When buying through an online auction, in order to safe guard your personal information being misused by unknown people, payments are always made using a third-party payment service which allows you to transfer money into an online account and make payments from that account without exposing your real credit card information. The most trusted of these services is PayPal owned by eBay.

Some tips to protect your Ebay account:

1. Disregard e-mails from third-party payment services asking to confirm account details like passwords and personal information which is more likely to be phishing.

2. Make sure the seller is a verified member of the payment service of long standing. Some of these services allow checking the seller's rating, although the ratings are not fully dependable, they can be helpful.

3. Be more careful while buying expensive things like jewelry or computers, especially around the holidays and for items that are sold-out in stores.

4. Sellers require information necessary to complete the purchase such as your credit card number, mailing address, and telephone number.
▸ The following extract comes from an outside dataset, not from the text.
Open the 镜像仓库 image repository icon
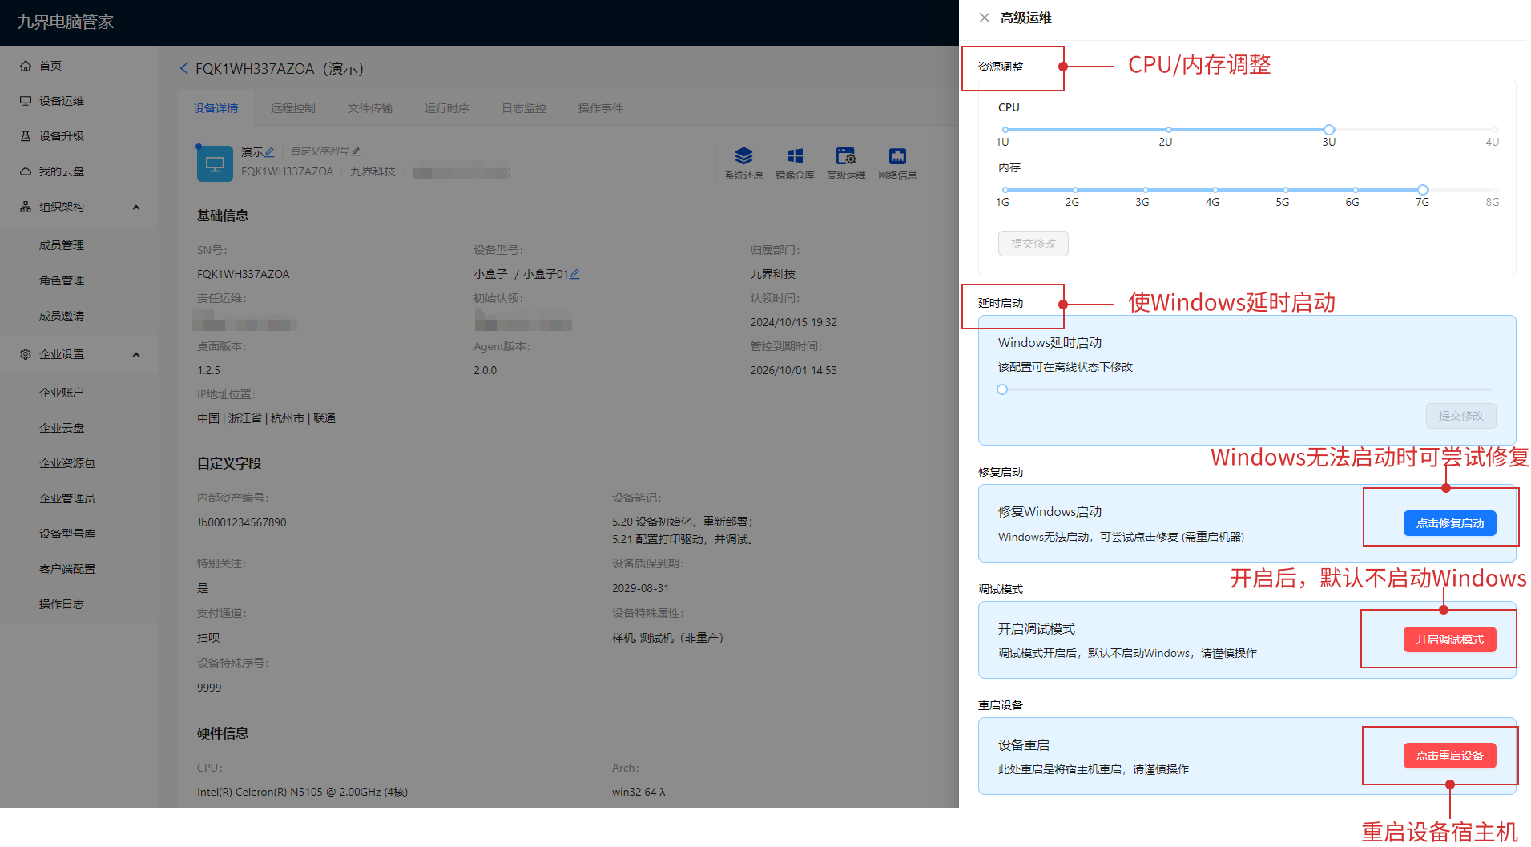Image resolution: width=1531 pixels, height=847 pixels. tap(794, 157)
Be wary if they ask for your Social Security number, bank account numbers or your mother's maiden name.

5. Check for secure environment before you entered your credit card details and personal information, like https and check if a tiny padlock appears at the bottom most right of the screen.

6. Check whether they have stamp of approval from 'BBB Online' (The Better Business Bureau Online) or Truste.

7. Find out what others have to say about these sites from comparison sites such as Epinions http://www.epinions.com or Bizrate http://www.bizrate.com

8. Ignore quick response eBay mails, fraudulently claiming that the recipient's account will expire and be terminated if you don't login through the link provided in the email within the next 24 hours.

9. Most phishing emails take you to fraudulent websites by providing links, using identical images, fonts -- color schemes from the company's real web sites.

10. Some register identical domain names to those of reputable companies hoping to fool recipients into believing that they are logging on to the real site.